Discussion: Video games and genre
Video games have a strange system of classification. Not strange as in hard-to-understand (once you realize what makes up a first person shooter, a role playing, or a real-time strategy game, it’s pretty easy to spot another), but strange in that it is unique to the art form.
Rather than film or novels, where genre depends on a sort of emotional tenor (horror is about inspiring fear, westerns are typically about adventure or heroism in the Old West, etc.), the genres of video games are almost always based on mechanics. Role playing games feature player levels that are gained by collecting experience points, sandbox games feature an open world for you to explore and interact with and shooters involve, well, shooting things.
The limitations of game genre was discussed in an episode of the online show “Extra Credits” a few weeks ago and touched on this point. It’s a great episode, and the gist of it is that the current genre-naming conventions are harming game design because they focus on mechanics and not emotional content.
It’s a good point, but it misses one of the more important uses for genre: marketing.
Not marketing in the conventional sense, but rather that marketing labels commonly attributed to games are what will lead audiences to other games. If, for example, a new player discovers he or she likes RPGs, then he or she will seek out other games labeled as RPGs.

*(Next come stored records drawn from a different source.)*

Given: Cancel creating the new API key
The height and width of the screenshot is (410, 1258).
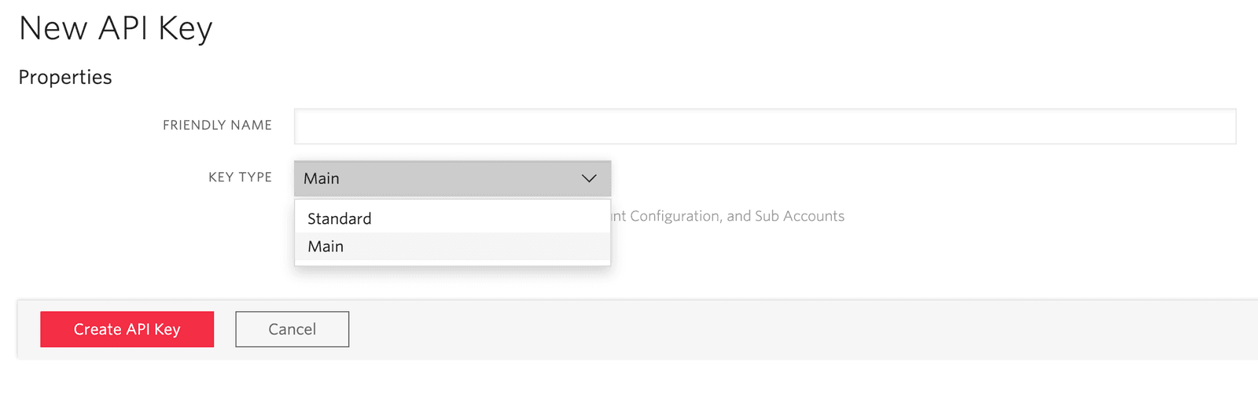Looking at the screenshot, I should pos(292,329).
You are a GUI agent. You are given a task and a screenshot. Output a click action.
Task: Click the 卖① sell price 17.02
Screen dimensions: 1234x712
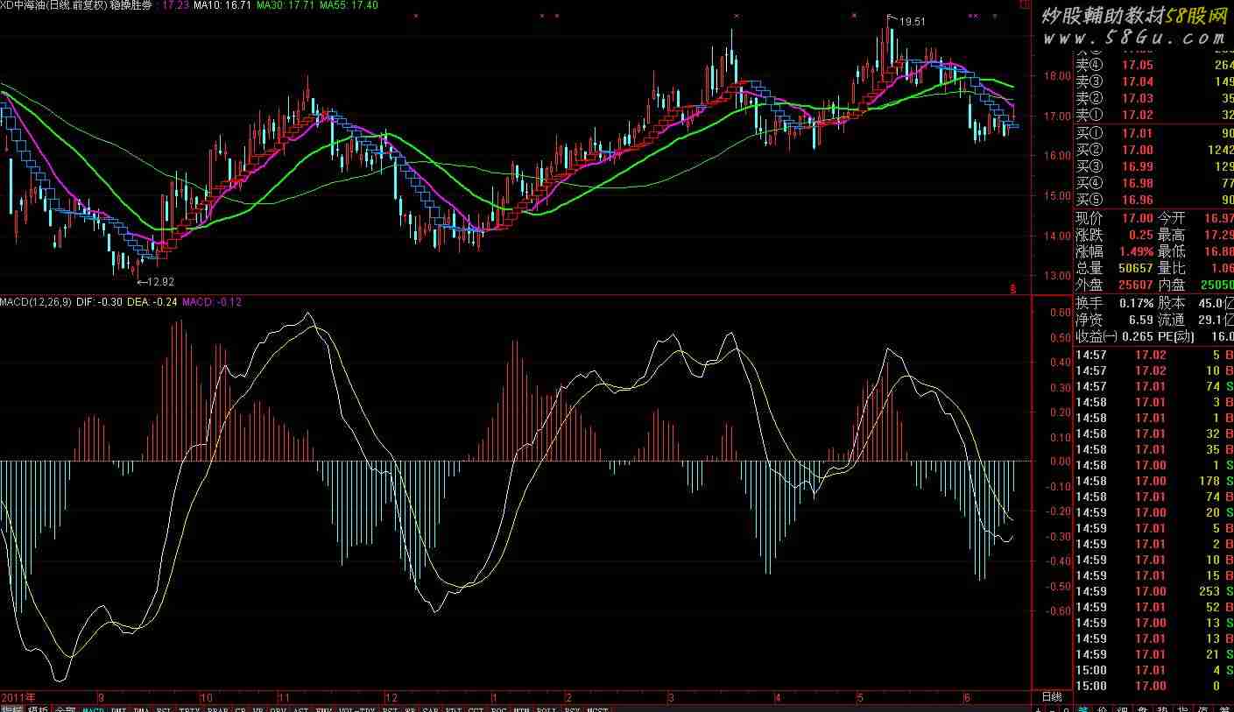(1138, 115)
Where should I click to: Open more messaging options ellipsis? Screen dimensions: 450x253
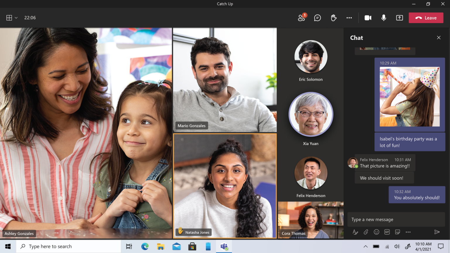point(408,232)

In fact, a lot of different media use genre in this way, using the obvious formal elements to indicate what the prospective consumer should expect. For example, if you pick up a hip-hop album, you’ll probably be disappointed if it prominently featured elements of polka.
Keeping in mind that this video is meant to explore game design concepts, it makes sense that the crew at “Extra Credits” chose to focus on theory rather than on something as cynical as marketing, but it’s important to consider how people end up playing games, not just what they’re made up of.
But what do you think? Does labeling a game based on how it should be marketed seem problematic for game design? Should we adopt a more theme-based system for categorizing games?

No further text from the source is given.